Çıkarılan Metin:
╭──

​NEDİR BU AKADEMİSYENLERDEN ÇEKTİĞİMİZ!

Ekin GÜN 13 Ağu 2017

Ekin GÜN
Tüm Yazıları
Baştan söyleyeyim bu yazı tüm akademisyenleri haliyle kapsamıyor.

Baştan söyleyeyim bu yazı tüm akademisyenleri haliyle kapsamıyor. O nedenle genelleme yapmak doğru değil. Fakat azımsanmayacak sayıda birçok akademisyeni kapsadığı da kesin. Şuanda bu yazıyı okumaya koyulan akademisyenler içinden küfür geçiriyorsa “yarası olan gocunur” deyimini kullanmaktan kendimi geri alamam. Öyle ki birçok akademisyenin bu hususta ben gibi düşündüğünü de adım gibi biliyorum.

Birkaç zamandır televizyon kanallarına çıkan akademisyenlere bakıyorum da cidden halimiz içler acısı. Kerli felli kişilerin çıkıp da ekran önlerinde pek de bir şeye benzemeyen argümanlarını yutturmaya çalışmasından, hele hele entelektüelliği bu sanmasından acayip derecede sıkıldım. Akademik kariyerinde ortaya bugüne kadar elle tutulur bir şey koymamış zat-ı muhteremlerin tüm dünyanın nabzını tutuyormuş edasıyla konuşması da ayrıca sinir bozucu. Tam da bu noktada Ahmet İnam’ın o sözünü anmadan geçemeyeceğim: “Bildikleri için profesör olmuyor, profesör oldukları için biliyorlar.”

╰──

Veri Kesiti:

╭──

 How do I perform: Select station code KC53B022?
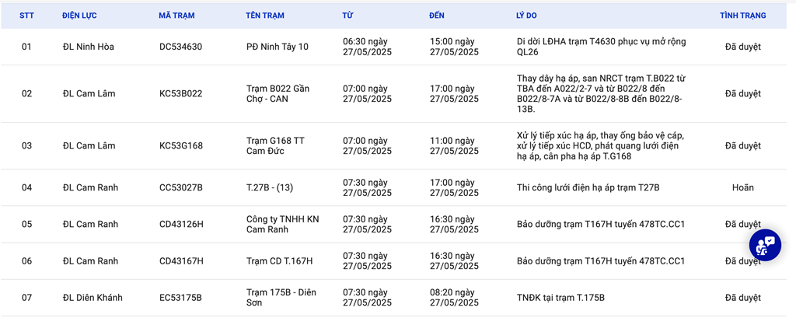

╰──

Görev A: Akademisyenler üzerine yazıda yazarı rahatsız eden, televizyona çıkan akademisyenlere ait davranışların tümünü madde madde sıralayınız.
Görev B: Akademisyenler üzerine yazıyı iki cümleyle özetleyiniz.
Görev C: Akademisyenler üzerine yazıyı kaldığı yerden sürdürünüz.

Yanıt A:
- Ekran önlerinde pek de bir şeye benzemeyen argümanlarını yutturmaya çalışmaları
- Entelektüelliği bu sanmaları
- Akademik kariyerlerinde elle tutulur bir şey ortaya koymamışken tüm dünyanın nabzını tutuyormuş edasıyla konuşmaları

Yanıt B: Yazar, yazının tüm akademisyenleri kapsamadığını ama azımsanmayacak sayıda akademisyeni kapsadığının kesin olduğunu belirtir. Televizyona çıkan akademisyenlerin zayıf argümanlarını yutturmaya çalışmasından ve elle tutulur bir şey üretmeden her şeyi biliyormuş gibi konuşmasından yakınarak Ahmet İnam'ın "Bildikleri için profesör olmuyor, profesör oldukları için biliyorlar." sözünü anar.

Yanıt C:
Ahmet İnam’ın bu cümlesi aslında sayfalar dolusu yazılacak bir meseleyi özetleyen bir söz. Çünkü açık konuşmak gerekirse bizim ciddi anlamda akademisyen sorunumuz var. Eğitim sisteminin çarpıklıklarından bahsediyoruz, okullarımızın ve üniversitelerimizin durumundan dem vuruyoruz, devletin bu noktada daha çok çalışma yapması gerektiğini söylüyoruz ama böylelikle de akademisyenlerimizin hiçbir suçu yokmuş gibi aklanmasını da sağlıyoruz. Onlara zaten durdukları “steril alan” yetmiyormuş gibi karantinaya alarak üzerlerindeki tüm sorumlulukları bir çırpıda çekip atıyoruz. Yanlış, hem de çok yanlış. Birçok alanda çalışma yapan bazı akademisyenlerimizi tenzih edeceğim ama hangi akademisyenimizin çalışmaları dünya üzerinde gündeme oturdu? Bir elin parmağını geçiyor mu bu sayı? Ya da sosyal bilimler anlamında hangi akademisyenlerimiz dünyada sayısız konferans veriyor? Bu kişilerin sayısı da üç haneli sayılara ulaşıyor mu? Açıkçası hiç sanmıyorum ya da ben görmedim. Görmediysem hepsinden özür diliyorum.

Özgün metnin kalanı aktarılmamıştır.